Costs to Consider Before Refinancing a Mortgage
While there are some clear benefits to refinancing a mortgage loan, it's important to consider the costs associated with the process. According to the Federal Home Loan Mortgage Corporation (Freddie Mac), closing costs include:
- Government recording costs
- Appraisal fees
- Credit report fees
- Lender origination fees
- Title services
- Tax service fees
- Survey fees
- Attorney fees
- Underwriting fees
It's important to note that these fees can vary from lender to lender. For example, some digital mortgage companies don't charge lender fees at all. And some fees, such as origination, underwriting and title fees, can be negotiated.
How to Decide Whether Closing Costs Are Worth It
Whatever the fees may be for your particular mortgage refinance, it's important to compare the costs with the benefits.
As one example, let's say you're refinancing a $300,000 mortgage with a 30-year term and a 4.25% interest rate. The new loan rate is 3.25%, and you're keeping the same repayment period that you have now.
In this instance, the refinance reduces your monthly principal-and-interest payment from $1,476 to $1,306, a monthly savings of $170. Now, if the closing costs on the refinance total $9,000, it will take you roughly 53 months, or almost four and a half years, to break even with the monthly savings.
If you're planning on staying in your home longer than that and don't anticipate refinancing again during that period, it's worth it. But if you think you'll sell the house before you reach that break-even point, the costs outweigh the savings.
Doing a cost-benefit analysis on other mortgage refinance purposes can be more challenging because there isn't necessarily a clear way to compare what you'll get with what it'll cost you. But it's still a good idea to consider both the benefits and drawbacks.
It's also important to note that you can often roll the closing costs into your new loan. While this saves you money upfront, it can cost you more in the long run because you're now paying interest on closing costs in addition to the principal loan amount.
How to Refinance a Mortgage
If you've decided you'd like to move forward with the process, here are some steps you can take to refinance your home mortgage:
- Check your credit to determine if you're in a better place than you were when you accepted the first mortgage.
- Understand your goal for refinancing, whether it's to get a lower interest rate or monthly payment, switch to a different type of interest rate or get some cash from your equity.
- Shop around and compare interest rates and closing costs.
- Choose a lender and lock in an interest rate, then provide all of the documentation and information the lender requires to close on time.

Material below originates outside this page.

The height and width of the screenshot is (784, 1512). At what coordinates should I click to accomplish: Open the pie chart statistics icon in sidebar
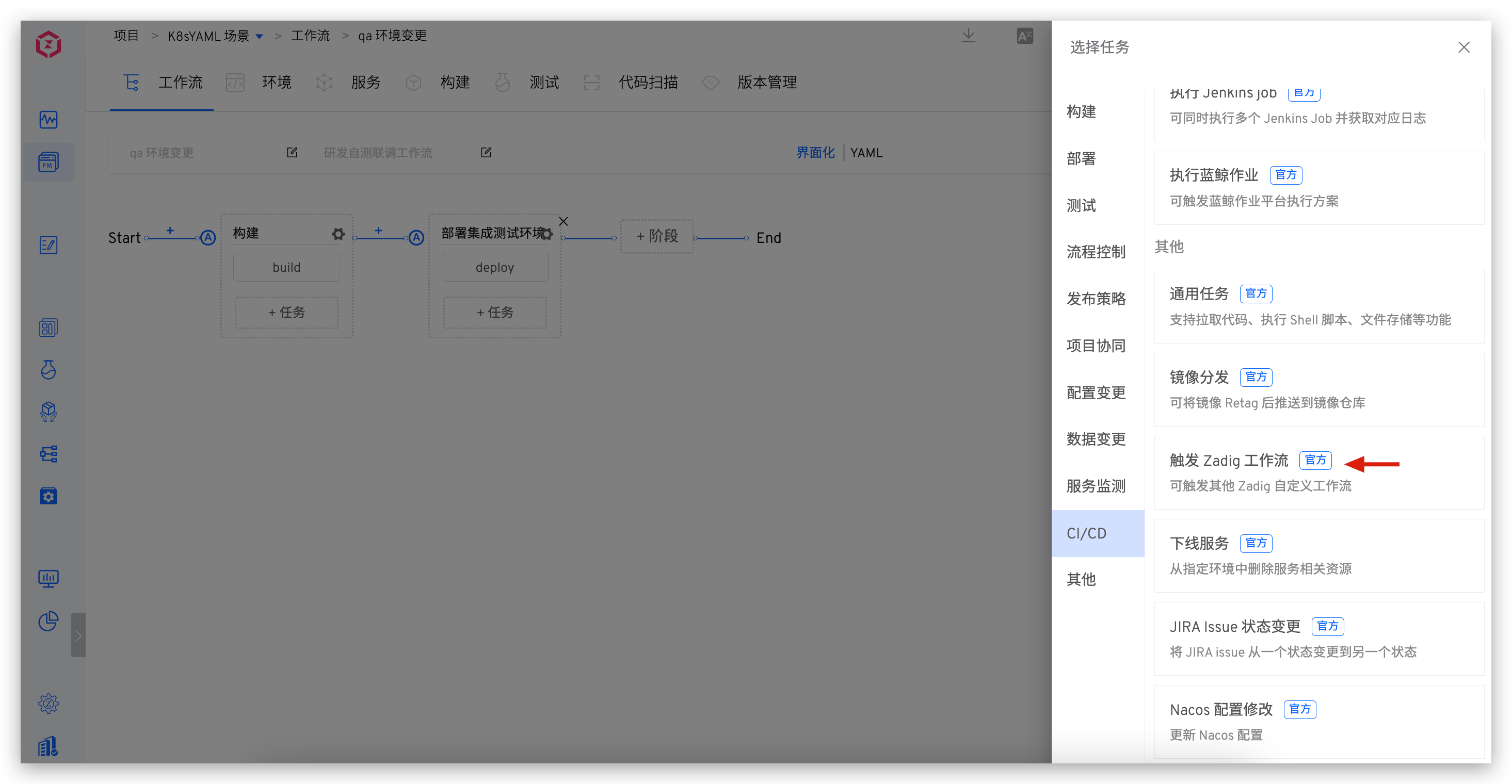click(x=48, y=621)
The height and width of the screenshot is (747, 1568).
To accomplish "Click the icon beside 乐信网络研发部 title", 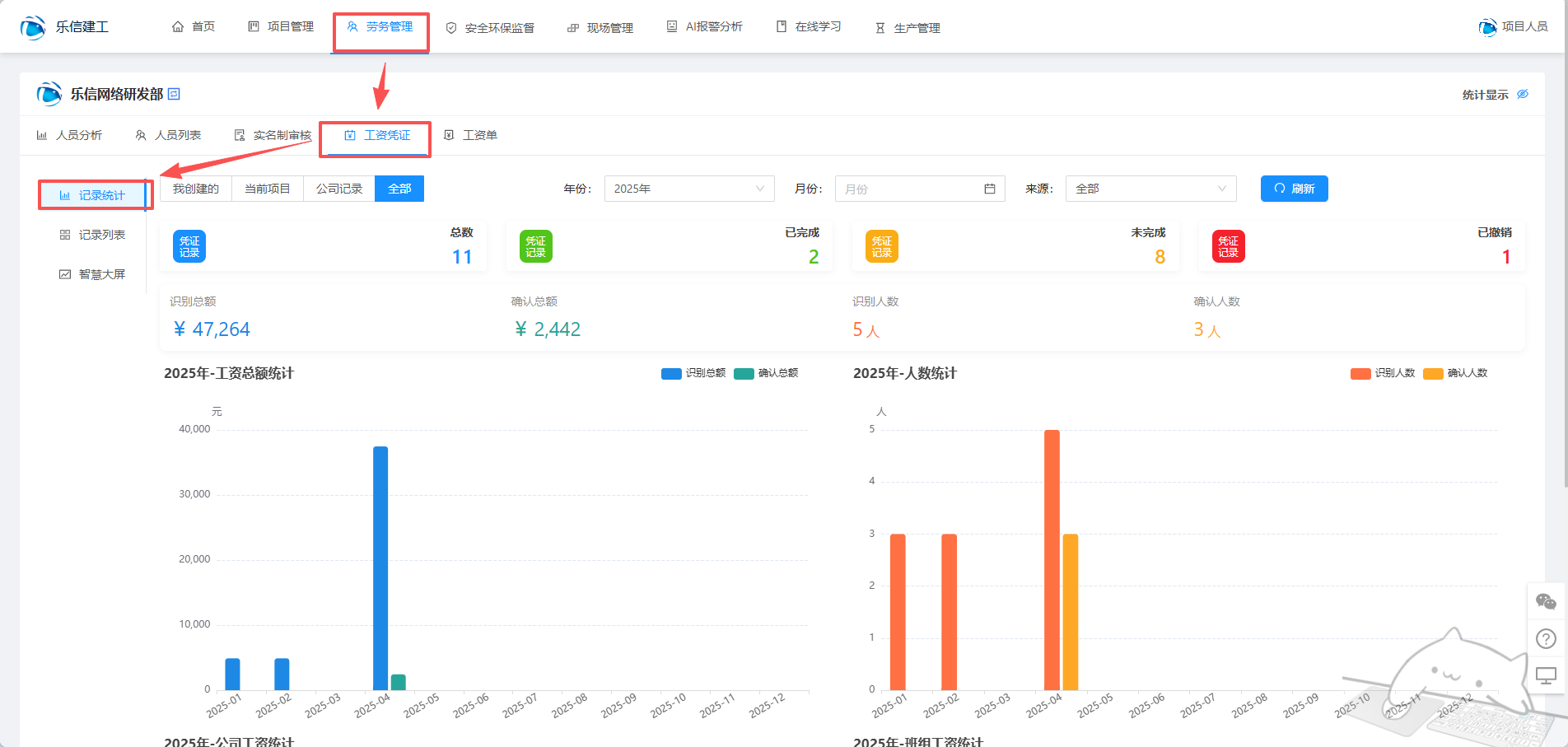I will point(174,94).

In most cases, you can refinance your mortgage loan soon after you closed your first one. However, there are some instances with a waiting period, so check with your lender before you apply to avoid unnecessary credit checks.
During this process, it's crucial that you avoid applying for any other type of credit. If you open a new loan or credit card account just before you apply for a mortgage refinance, it could impact your ability to refinance.
That said, refinancing a mortgage loan typically won't impact your credit score too much, especially if you're not doing a cash-out refinance because you're not changing how much you owe. The hard inquiry generated when the new lender pulls your credit and the closure of the old account could affect your credit scores slightly, but the decrease is typically only temporary, all other things being equal.
Make Sure Your Credit Is Mortgage-Ready
Long before you apply for a mortgage refinance, check your credit score and review your credit report to get an idea of where you stand. Even if you can get a lower interest rate with your current credit and financial situation, you could save even more if you can improve your credit before you apply.